We’ve done other stories on the vulnerabilities of electronic voting machines and specifically rigging this machine, but now we have a Princeton research project showing that it almost seems like it was designed with rigging in mind. On their web site they have a full technical paper on how this works. Now go out and vote!

This paper presents a fully independent security study of a Diebold AccuVote-TS voting machine, including its hardware and software. We obtained the machine from a private party. Analysis of the machine, in light of real election procedures, shows that it is vulnerable to extremely serious attacks. For example, an attacker who gets physical access to a machine or its removable memory card for as little as one minute could install malicious code; malicious code on a machine could steal votes undetectably, modifying all records, logs, and counters to be consistent with the fraudulent vote count it creates.
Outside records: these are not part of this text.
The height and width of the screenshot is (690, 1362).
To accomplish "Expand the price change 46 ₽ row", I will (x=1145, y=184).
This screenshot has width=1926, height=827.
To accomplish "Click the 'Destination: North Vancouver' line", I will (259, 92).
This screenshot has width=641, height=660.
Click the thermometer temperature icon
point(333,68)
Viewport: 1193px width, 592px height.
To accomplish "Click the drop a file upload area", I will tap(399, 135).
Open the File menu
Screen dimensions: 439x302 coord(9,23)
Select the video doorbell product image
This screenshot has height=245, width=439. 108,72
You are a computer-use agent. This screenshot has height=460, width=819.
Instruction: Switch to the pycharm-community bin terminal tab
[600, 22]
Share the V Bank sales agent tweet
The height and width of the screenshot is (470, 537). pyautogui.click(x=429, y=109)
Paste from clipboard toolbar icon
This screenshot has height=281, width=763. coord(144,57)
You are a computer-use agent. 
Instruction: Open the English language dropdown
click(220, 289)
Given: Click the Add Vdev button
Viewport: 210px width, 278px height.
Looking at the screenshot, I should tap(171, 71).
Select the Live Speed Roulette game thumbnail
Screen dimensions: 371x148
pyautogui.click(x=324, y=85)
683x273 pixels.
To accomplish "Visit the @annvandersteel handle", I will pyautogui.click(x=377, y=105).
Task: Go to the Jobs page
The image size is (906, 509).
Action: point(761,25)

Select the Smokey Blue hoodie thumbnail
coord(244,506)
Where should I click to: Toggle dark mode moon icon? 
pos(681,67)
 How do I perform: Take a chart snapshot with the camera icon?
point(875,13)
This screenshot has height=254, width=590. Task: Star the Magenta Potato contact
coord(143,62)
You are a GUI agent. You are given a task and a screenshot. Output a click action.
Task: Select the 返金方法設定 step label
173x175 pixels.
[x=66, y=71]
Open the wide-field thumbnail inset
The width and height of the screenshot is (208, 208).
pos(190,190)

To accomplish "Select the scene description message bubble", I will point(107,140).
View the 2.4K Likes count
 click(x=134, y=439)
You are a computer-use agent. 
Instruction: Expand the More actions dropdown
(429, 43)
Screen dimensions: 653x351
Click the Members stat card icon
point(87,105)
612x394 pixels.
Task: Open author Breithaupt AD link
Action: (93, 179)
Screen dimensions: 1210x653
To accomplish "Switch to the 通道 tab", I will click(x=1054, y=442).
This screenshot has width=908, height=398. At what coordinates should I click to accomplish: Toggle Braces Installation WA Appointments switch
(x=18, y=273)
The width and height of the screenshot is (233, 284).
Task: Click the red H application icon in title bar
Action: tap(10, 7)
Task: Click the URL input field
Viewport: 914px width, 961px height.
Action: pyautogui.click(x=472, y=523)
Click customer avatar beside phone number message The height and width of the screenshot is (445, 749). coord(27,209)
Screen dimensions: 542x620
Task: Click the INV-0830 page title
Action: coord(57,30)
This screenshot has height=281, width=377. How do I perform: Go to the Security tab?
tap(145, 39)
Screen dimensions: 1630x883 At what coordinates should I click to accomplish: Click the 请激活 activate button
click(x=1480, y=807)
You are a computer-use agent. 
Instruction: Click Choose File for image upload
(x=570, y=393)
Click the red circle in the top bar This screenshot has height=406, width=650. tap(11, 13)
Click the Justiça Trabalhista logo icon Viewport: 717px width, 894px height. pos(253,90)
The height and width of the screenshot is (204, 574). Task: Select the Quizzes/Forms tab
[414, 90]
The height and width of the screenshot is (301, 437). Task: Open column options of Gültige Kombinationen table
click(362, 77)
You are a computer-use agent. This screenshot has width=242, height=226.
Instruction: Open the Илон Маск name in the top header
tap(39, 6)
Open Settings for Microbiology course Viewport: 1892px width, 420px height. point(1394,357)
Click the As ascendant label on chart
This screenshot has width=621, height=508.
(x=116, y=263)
An attacker could also create malicious code that spreads automatically and silently from machine to machine during normal election activities — a voting-machine virus. We have constructed working demonstrations of these attacks in our lab. Mitigating these threats will require changes to the voting machine’s hardware and software and the adoption of more rigorous election procedures.

A Diebold exec says the machine they tested had two year old software. It’s much better now. Then I wonder if would be willing to let the latest version be tested.

UPDATE: This just keeps getting better! Now it’s reported that a standard hotel minibar key will open the memory card slot door.